SHORT TASK.
Print every one of the following rows again, unchanged and in the same order.

RECORDED DATA.

# # # # # # #

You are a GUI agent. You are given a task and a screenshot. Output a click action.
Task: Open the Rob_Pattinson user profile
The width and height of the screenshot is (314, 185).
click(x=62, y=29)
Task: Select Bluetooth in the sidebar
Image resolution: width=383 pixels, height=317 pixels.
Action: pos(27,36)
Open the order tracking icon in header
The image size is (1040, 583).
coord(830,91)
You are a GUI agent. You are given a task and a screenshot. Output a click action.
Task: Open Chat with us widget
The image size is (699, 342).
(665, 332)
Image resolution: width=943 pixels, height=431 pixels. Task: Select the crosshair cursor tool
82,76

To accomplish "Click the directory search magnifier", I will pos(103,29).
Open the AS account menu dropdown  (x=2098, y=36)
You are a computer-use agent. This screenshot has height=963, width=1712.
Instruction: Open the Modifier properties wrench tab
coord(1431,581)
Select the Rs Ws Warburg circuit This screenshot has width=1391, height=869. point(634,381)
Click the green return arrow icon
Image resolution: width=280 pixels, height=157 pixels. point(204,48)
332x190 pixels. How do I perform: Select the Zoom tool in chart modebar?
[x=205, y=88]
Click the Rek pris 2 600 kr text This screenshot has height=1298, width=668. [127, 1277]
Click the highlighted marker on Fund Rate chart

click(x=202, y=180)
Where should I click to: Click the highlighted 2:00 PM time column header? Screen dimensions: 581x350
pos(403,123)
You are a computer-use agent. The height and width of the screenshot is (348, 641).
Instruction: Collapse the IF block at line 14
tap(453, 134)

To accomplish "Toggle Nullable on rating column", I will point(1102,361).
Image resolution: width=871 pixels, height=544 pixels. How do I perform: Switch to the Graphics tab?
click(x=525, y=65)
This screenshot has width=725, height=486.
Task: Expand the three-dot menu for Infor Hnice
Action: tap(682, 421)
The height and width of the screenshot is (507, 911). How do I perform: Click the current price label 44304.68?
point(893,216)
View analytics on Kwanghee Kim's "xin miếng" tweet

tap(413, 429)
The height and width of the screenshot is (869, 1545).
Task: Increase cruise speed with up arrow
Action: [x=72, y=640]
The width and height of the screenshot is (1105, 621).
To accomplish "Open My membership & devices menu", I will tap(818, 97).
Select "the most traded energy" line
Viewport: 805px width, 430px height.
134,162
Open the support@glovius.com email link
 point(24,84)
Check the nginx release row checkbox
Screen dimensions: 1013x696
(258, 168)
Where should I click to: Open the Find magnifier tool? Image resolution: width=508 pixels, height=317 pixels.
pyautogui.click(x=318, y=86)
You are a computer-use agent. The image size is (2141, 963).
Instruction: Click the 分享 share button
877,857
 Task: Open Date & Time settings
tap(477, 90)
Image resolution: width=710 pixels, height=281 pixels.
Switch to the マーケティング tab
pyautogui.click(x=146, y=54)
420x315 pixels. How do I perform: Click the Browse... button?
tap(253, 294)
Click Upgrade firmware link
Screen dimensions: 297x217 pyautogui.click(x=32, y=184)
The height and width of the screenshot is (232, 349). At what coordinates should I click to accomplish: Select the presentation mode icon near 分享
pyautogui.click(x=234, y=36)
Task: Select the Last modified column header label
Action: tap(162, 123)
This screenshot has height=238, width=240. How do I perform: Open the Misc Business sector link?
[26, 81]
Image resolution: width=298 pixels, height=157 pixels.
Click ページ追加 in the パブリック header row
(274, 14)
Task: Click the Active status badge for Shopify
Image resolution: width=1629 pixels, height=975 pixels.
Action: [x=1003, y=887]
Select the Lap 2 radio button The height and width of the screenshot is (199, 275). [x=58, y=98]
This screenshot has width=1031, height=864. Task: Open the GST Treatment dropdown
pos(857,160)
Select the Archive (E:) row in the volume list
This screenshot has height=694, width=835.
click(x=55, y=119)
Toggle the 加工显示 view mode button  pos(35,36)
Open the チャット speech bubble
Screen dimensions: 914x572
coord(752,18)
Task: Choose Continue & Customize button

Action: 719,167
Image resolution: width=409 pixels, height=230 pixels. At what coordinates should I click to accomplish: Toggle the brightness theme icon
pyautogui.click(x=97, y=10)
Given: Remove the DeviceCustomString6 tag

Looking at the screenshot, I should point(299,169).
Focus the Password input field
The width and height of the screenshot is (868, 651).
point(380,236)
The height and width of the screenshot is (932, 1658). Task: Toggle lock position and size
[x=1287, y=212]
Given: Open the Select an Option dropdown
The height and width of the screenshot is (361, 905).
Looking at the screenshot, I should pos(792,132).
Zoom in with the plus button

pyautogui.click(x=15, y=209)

# # # # # # #

WRITTEN ANSWER.
You are a GUI agent. You are given a task and a screenshot. Output a click action.
Task: Open the Rob_Pattinson user profile
The width and height of the screenshot is (314, 185).
click(x=62, y=29)
Task: Select Bluetooth in the sidebar
Image resolution: width=383 pixels, height=317 pixels.
Action: pos(27,36)
Open the order tracking icon in header
The image size is (1040, 583).
coord(830,91)
You are a GUI agent. You are given a task and a screenshot. Output a click action.
Task: Open Chat with us widget
The image size is (699, 342).
(665, 332)
Image resolution: width=943 pixels, height=431 pixels. Task: Select the crosshair cursor tool
82,76

To accomplish "Click the directory search magnifier", I will pos(103,29).
Open the AS account menu dropdown  (x=2098, y=36)
You are a computer-use agent. This screenshot has height=963, width=1712.
Instruction: Open the Modifier properties wrench tab
coord(1431,581)
Select the Rs Ws Warburg circuit This screenshot has width=1391, height=869. point(634,381)
Click the green return arrow icon
Image resolution: width=280 pixels, height=157 pixels. point(204,48)
332x190 pixels. How do I perform: Select the Zoom tool in chart modebar?
[x=205, y=88]
Click the Rek pris 2 600 kr text This screenshot has height=1298, width=668. [127, 1277]
Click the highlighted marker on Fund Rate chart

click(x=202, y=180)
Where should I click to: Click the highlighted 2:00 PM time column header? Screen dimensions: 581x350
pos(403,123)
You are a computer-use agent. The height and width of the screenshot is (348, 641).
Instruction: Collapse the IF block at line 14
tap(453, 134)

To accomplish "Toggle Nullable on rating column", I will point(1102,361).
Image resolution: width=871 pixels, height=544 pixels. How do I perform: Switch to the Graphics tab?
click(x=525, y=65)
This screenshot has width=725, height=486.
Task: Expand the three-dot menu for Infor Hnice
Action: tap(682, 421)
The height and width of the screenshot is (507, 911). How do I perform: Click the current price label 44304.68?
point(893,216)
View analytics on Kwanghee Kim's "xin miếng" tweet

tap(413, 429)
The height and width of the screenshot is (869, 1545).
Task: Increase cruise speed with up arrow
Action: [x=72, y=640]
The width and height of the screenshot is (1105, 621).
To accomplish "Open My membership & devices menu", I will tap(818, 97).
Select "the most traded energy" line
Viewport: 805px width, 430px height.
134,162
Open the support@glovius.com email link
 point(24,84)
Check the nginx release row checkbox
Screen dimensions: 1013x696
(258, 168)
Where should I click to: Open the Find magnifier tool? Image resolution: width=508 pixels, height=317 pixels.
pyautogui.click(x=318, y=86)
You are a computer-use agent. The image size is (2141, 963).
Instruction: Click the 分享 share button
877,857
 Task: Open Date & Time settings
tap(477, 90)
Image resolution: width=710 pixels, height=281 pixels.
Switch to the マーケティング tab
pyautogui.click(x=146, y=54)
420x315 pixels. How do I perform: Click the Browse... button?
tap(253, 294)
Click Upgrade firmware link
Screen dimensions: 297x217 pyautogui.click(x=32, y=184)
The height and width of the screenshot is (232, 349). At what coordinates should I click to accomplish: Select the presentation mode icon near 分享
pyautogui.click(x=234, y=36)
Task: Select the Last modified column header label
Action: tap(162, 123)
This screenshot has height=238, width=240. How do I perform: Open the Misc Business sector link?
[26, 81]
Image resolution: width=298 pixels, height=157 pixels.
Click ページ追加 in the パブリック header row
(274, 14)
Task: Click the Active status badge for Shopify
Image resolution: width=1629 pixels, height=975 pixels.
Action: [x=1003, y=887]
Select the Lap 2 radio button The height and width of the screenshot is (199, 275). [x=58, y=98]
This screenshot has width=1031, height=864. Task: Open the GST Treatment dropdown
pos(857,160)
Select the Archive (E:) row in the volume list
This screenshot has height=694, width=835.
click(x=55, y=119)
Toggle the 加工显示 view mode button  pos(35,36)
Open the チャット speech bubble
Screen dimensions: 914x572
coord(752,18)
Task: Choose Continue & Customize button

Action: 719,167
Image resolution: width=409 pixels, height=230 pixels. At what coordinates should I click to accomplish: Toggle the brightness theme icon
pyautogui.click(x=97, y=10)
Given: Remove the DeviceCustomString6 tag

Looking at the screenshot, I should point(299,169).
Focus the Password input field
The width and height of the screenshot is (868, 651).
point(380,236)
The height and width of the screenshot is (932, 1658). Task: Toggle lock position and size
[x=1287, y=212]
Given: Open the Select an Option dropdown
The height and width of the screenshot is (361, 905).
Looking at the screenshot, I should pos(792,132).
Zoom in with the plus button

pyautogui.click(x=15, y=209)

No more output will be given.